The global agenda in 2025 will undoubtedly be shaped by the actions of the new U.S. administration. Historical parallels and contexts, as outlined in the section "Details: The Truman-Trump Show: cycles of history in the mirror of leadership" illustrate how Donald Trump’s return to power could substantially influence the global order. The term "MAGA-nomics," encapsulating Trump's blend of economic and political approaches, is poised to shape medium-term global trends.
Trump’s return to power is expected to further amplify the influence of the technological oligarchy, represented by Silicon Valley firms. On the one hand, this will drive artificial intelligence adoption and technological progress; on the other, it risks exacerbating social inequality. The contradictory nature of Trump's rhetoric may further destabilize the already fragile global financial and economic system—ranging from aggressive protectionism and anti-immigration policies to populist proposals such as annexing Canada, seizing Greenland and the Panama Canal, and renaming the Gulf of Mexico. However, it is essential to remember that Trump’s persona is fundamentally rooted in business, meaning every decision will be evaluated through a cost-benefit lens.
In its January edition of the World Economic Outlook, the IMF revised its global growth forecast for 2025 upwards from 3.2% to 3.3%. However, this growth is expected to be uneven, with stronger prospects for the U.S. but declining economic activity in several advanced economies. While global inflation is expected to decline, advanced economies are projected to reach their target levels faster than emerging markets and developing economies. The IMF highlights the significant dependence of global risks on U.S. economic policies and notes the suspension of monetary policy tightening, which will have implications for fiscal sustainability and financial stability.
Kazakhstan’s economy showed overall positive performance in 2024, despite economic activity contracting in the first half of the year. The government projects real GDP growth of approximately 5% for 2024. However, the high real GDP growth rates, alongside proxy indicators such as IDA and KEI, suggest overheating risks. In our previous review, we highlighted concerns over the unsustainable nature of Kazakhstan’s economic expansion.
The primary growth drivers remain construction and the services sector. Inflation trended downward throughout the year, yet early monetary easing led to its acceleration in Q4 2024. Inflation will remain a key macroeconomic challenge in 2025, influenced by both external (sanctions, ruble shocks, and Russian inflation) and internal factors (tariff-for-investment policy, deregulation of fuel prices, high money supply, fiscal stimulus, and increased oil output under the PBR framework). The coordination of fiscal and monetary policies and the inefficacy of fiscal rules have finally become subjects of serious debate within Kazakhstan’s policymaking circles.
In this review, the AERC has revised its 2025 economic growth forecast for Kazakhstan upward compared to its October Macroeconomic Outlook.
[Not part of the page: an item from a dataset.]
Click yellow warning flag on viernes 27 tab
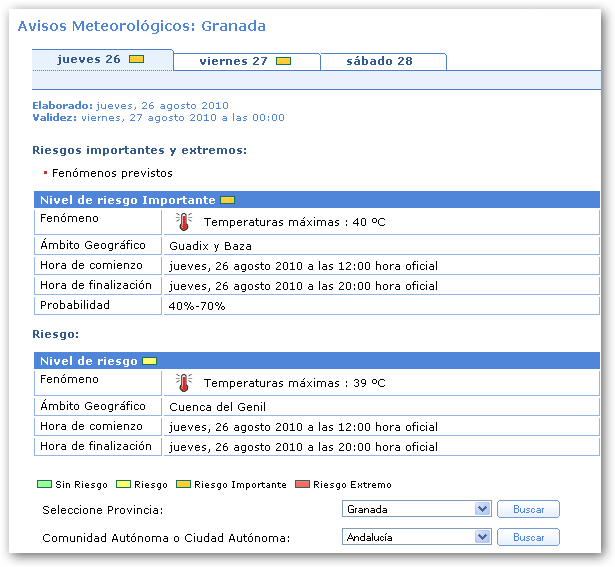The width and height of the screenshot is (615, 567). (283, 62)
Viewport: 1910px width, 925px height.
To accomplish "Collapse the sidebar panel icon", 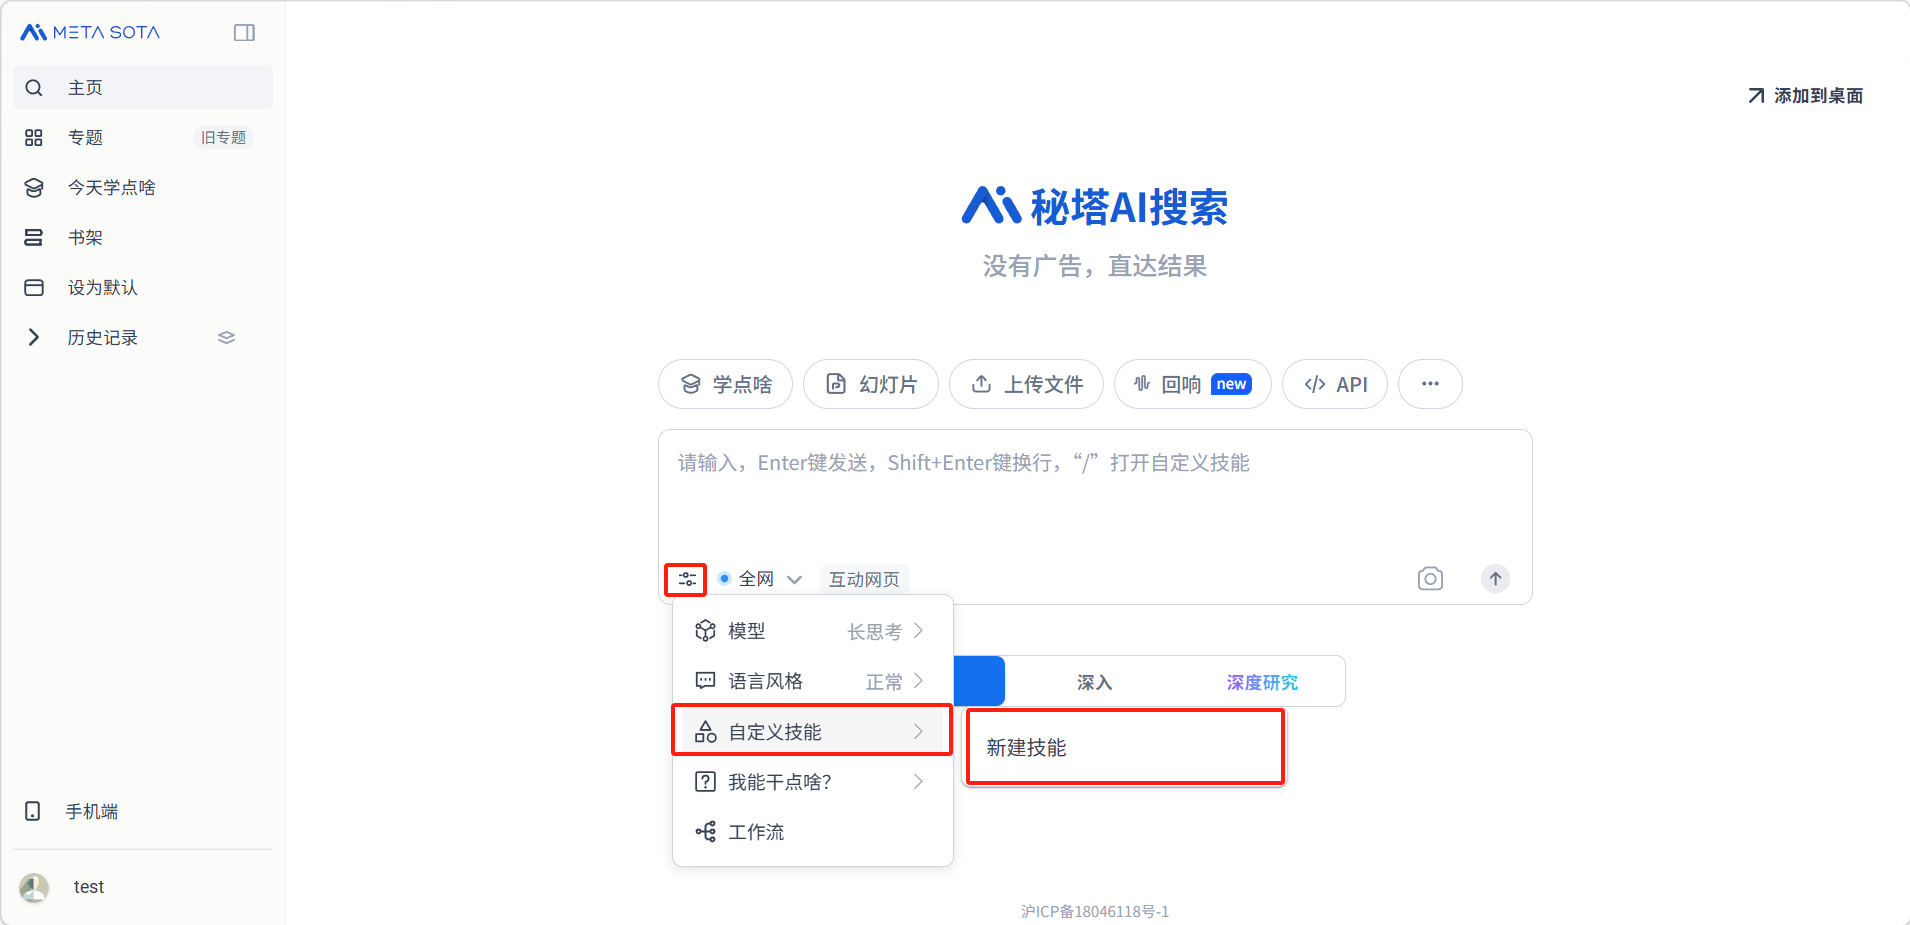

According to the aggregate demand model, GDP growth is projected at 4.6% (previously 4.0%), driven by a significant increase in gross capital formation, moderate household consumption expansion, and an upward revision of fiscal stimulus. The supply-side model forecasts GDP growth at 4.5% (previously 4.0%).
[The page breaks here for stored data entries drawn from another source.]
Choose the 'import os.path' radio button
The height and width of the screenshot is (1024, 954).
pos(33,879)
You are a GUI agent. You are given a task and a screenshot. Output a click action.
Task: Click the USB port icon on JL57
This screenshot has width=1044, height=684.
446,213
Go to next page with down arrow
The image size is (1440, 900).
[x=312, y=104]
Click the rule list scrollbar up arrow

Considering inflationary pressures from external and domestic factors, the AERC has downgraded its 2025 annual average inflation forecast to 7.0% (previously 6.7%). However, further upward revisions may be warranted if inflationary risks intensify. Tax revenue shortfalls remain a key concern for 2025, necessitating continued substantial withdrawals from the National Fund. These withdrawals will enable the government to contain the fiscal deficit at (-)2.3% of GDP in 2025 (previously expected at (-)4.2%). A sharp rise in imports, coupled with a widening services trade deficit, is projected to worsen the current account deficit to (-)8.0% of GDP (previously projected at (-)5.2%).